■ Task brief ■
Print every line of the data exactly as shown.

■ Supplied material ■
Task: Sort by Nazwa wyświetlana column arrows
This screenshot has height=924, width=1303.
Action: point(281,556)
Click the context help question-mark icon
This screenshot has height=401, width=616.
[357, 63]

■ Answer box ■
Task: Sort by Nazwa wyświetlana column arrows
This screenshot has height=924, width=1303.
Action: point(281,556)
Click the context help question-mark icon
This screenshot has height=401, width=616.
[357, 63]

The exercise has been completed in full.